According to a report prepared by the Graduate Employees & Students Organization (GESO) at Yale, a group which is not officially recognized by the university, recent federal tax forms show that Yale owns an 88% stake in the Farallon Capital Institutional Partners II fund, which is managed by Farallon Capital Management.
As of May 2005, the asset management firm held 47,000 shares of Corrections Corp. The report estimates that Yale’s investment in the prison operator is approximately $1.5 million.
“There are important reasons that democratic societies have historically delegated corrections to the public sector and not the private—this is one of the functions that really defines who we are as a people,” said Matthew Jacobson, a history professor at Yale who attended the Dec. 1 rally. “Privatization in this area is an assault on the very concept of the commonwealth. An institution like Yale ought to be probing and debating such policies, not banking on them.”
Tom Conroy, deputy director of Yale’s Office of Public Affairs, said that the university’s Advisory Committee on Investor Responsibility (ACIR), which includes faculty members and students, looked at the investment and decided against recommending that the university divest.
“There aren’t too many investments that some individual somewhere doesn’t object to,” said Conroy. “Yale is an institution that has pioneered ethical investing through Nobel Prize winner James Tobin and others, and simply because someone has an objection to an investment that is not the test as to whether or not you divest.”

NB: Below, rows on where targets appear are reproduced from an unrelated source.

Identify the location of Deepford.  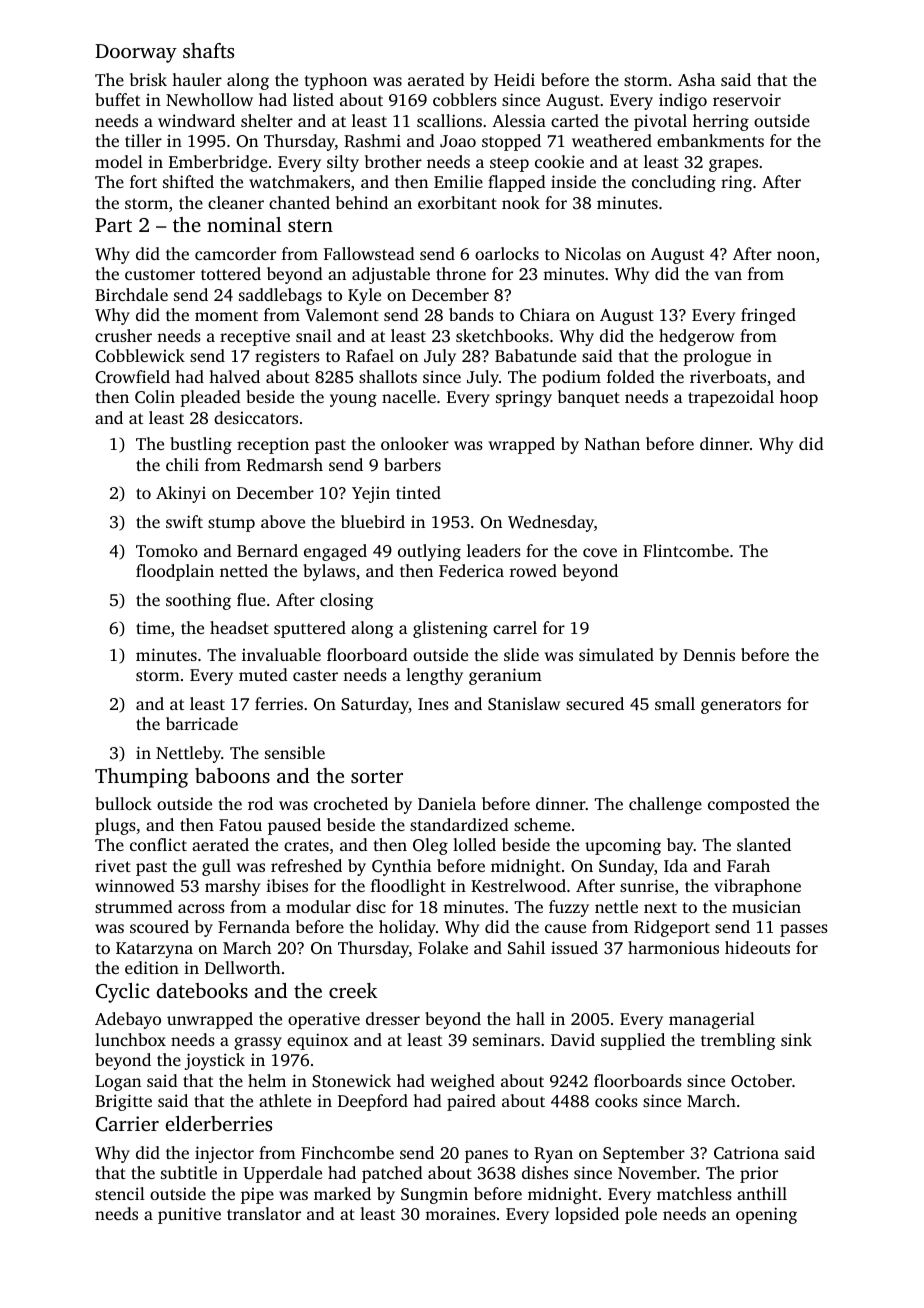
(373, 1102).
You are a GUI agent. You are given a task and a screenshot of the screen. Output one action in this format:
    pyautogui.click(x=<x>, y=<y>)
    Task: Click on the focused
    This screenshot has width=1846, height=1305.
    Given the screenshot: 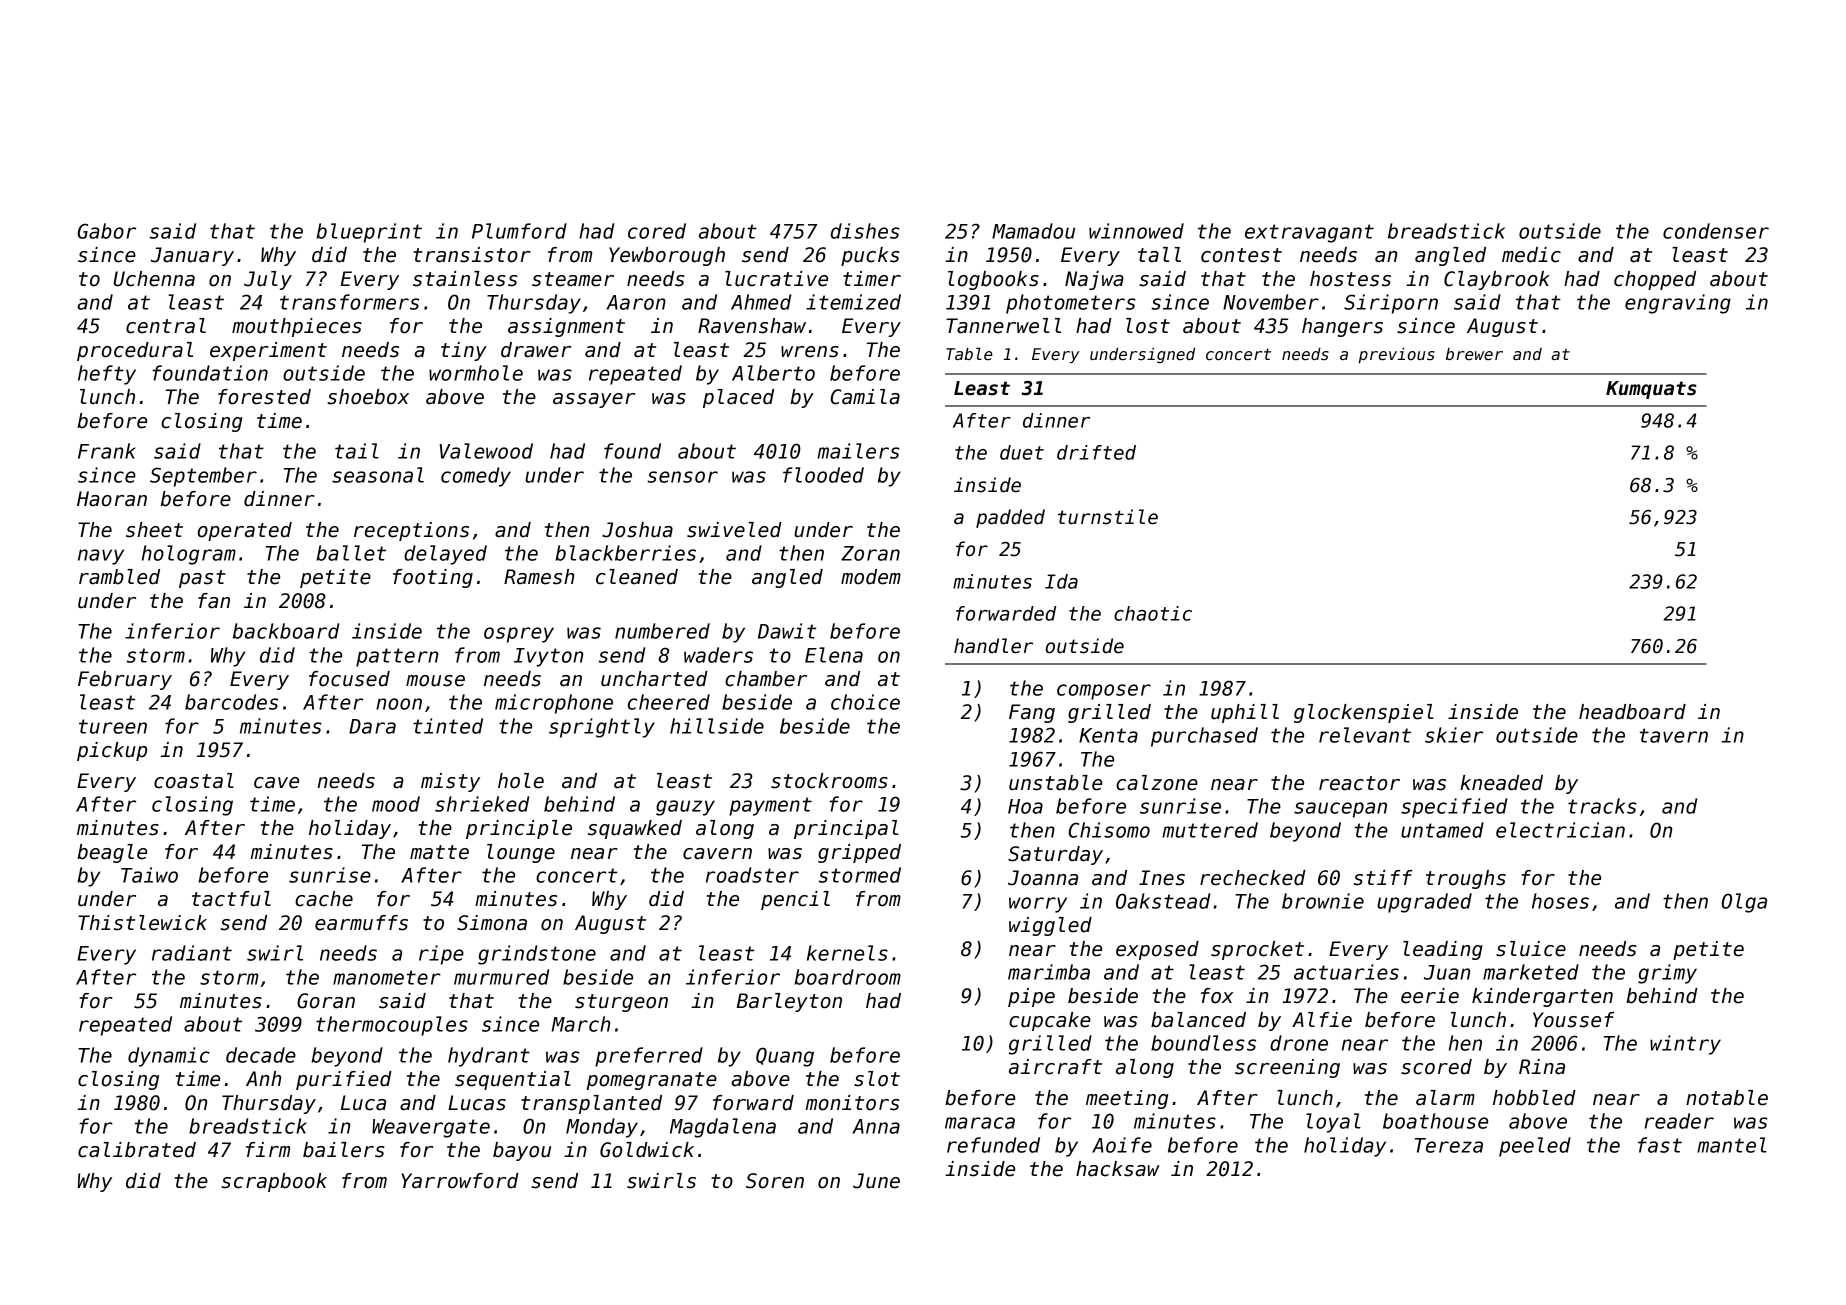 What is the action you would take?
    pyautogui.click(x=349, y=679)
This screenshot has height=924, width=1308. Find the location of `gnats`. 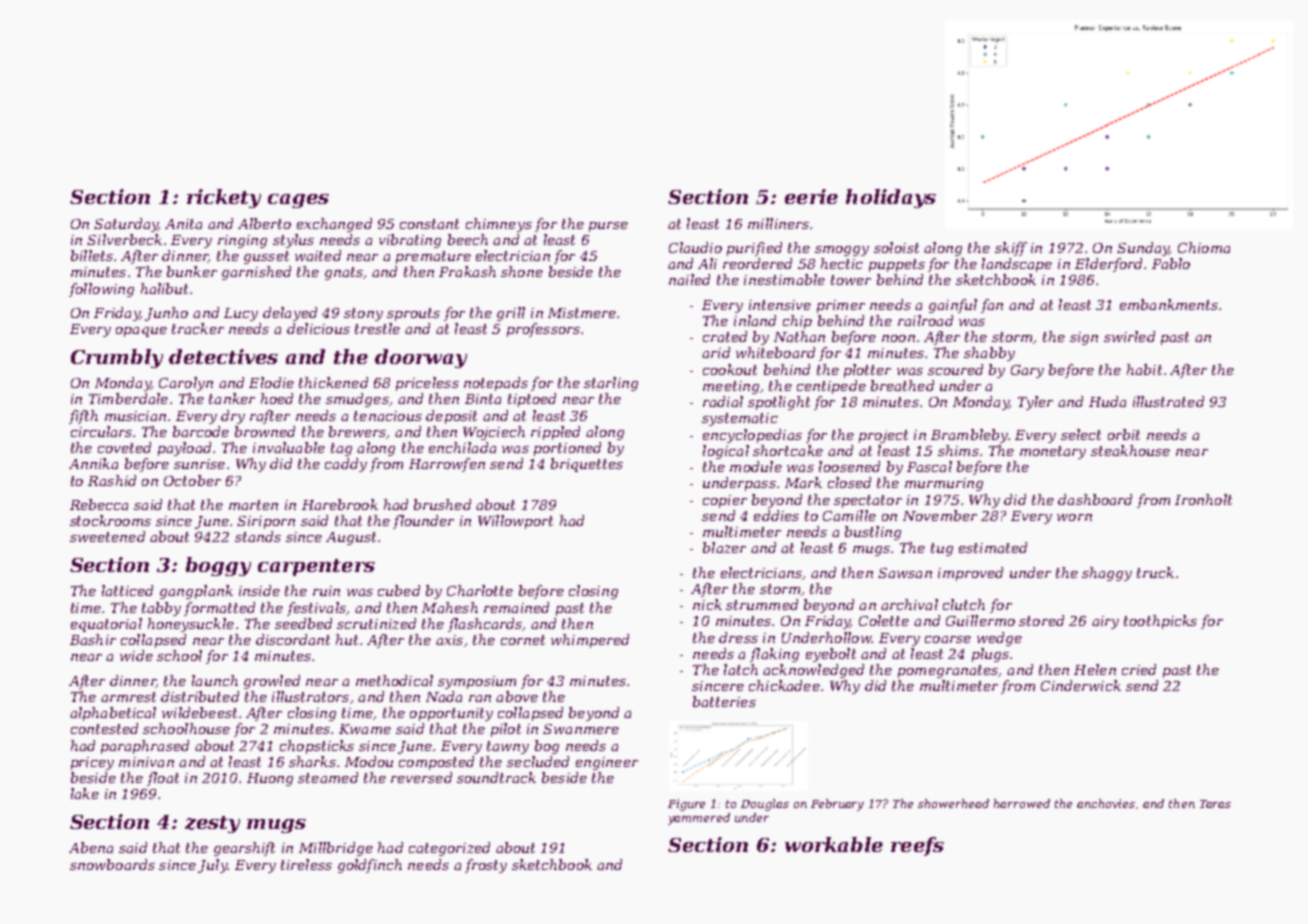

gnats is located at coordinates (344, 273).
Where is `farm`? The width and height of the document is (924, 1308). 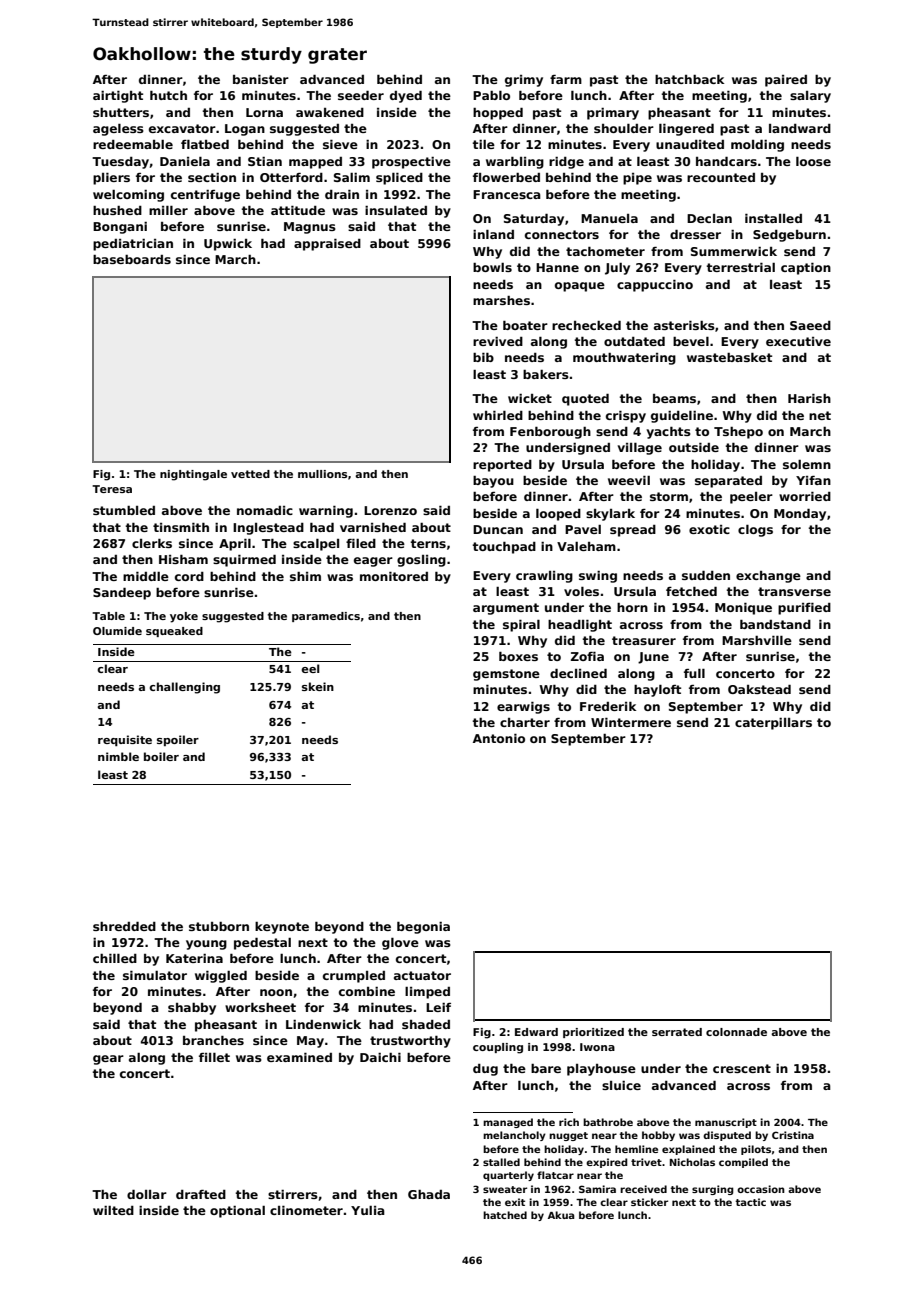 farm is located at coordinates (566, 79).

Since the rally, members of the ACIR have met with members of GESO, the group that organized the rally. Sarah Haley, a graduate student teacher and co-author of the divestment report, said, “We had a meeting with the committee on investor responsibility [on Tuesday], and we will be granted a public hearing at their next open meeting in March.”
Farallon Capital Management declined to comment on the university’s investments with the firm.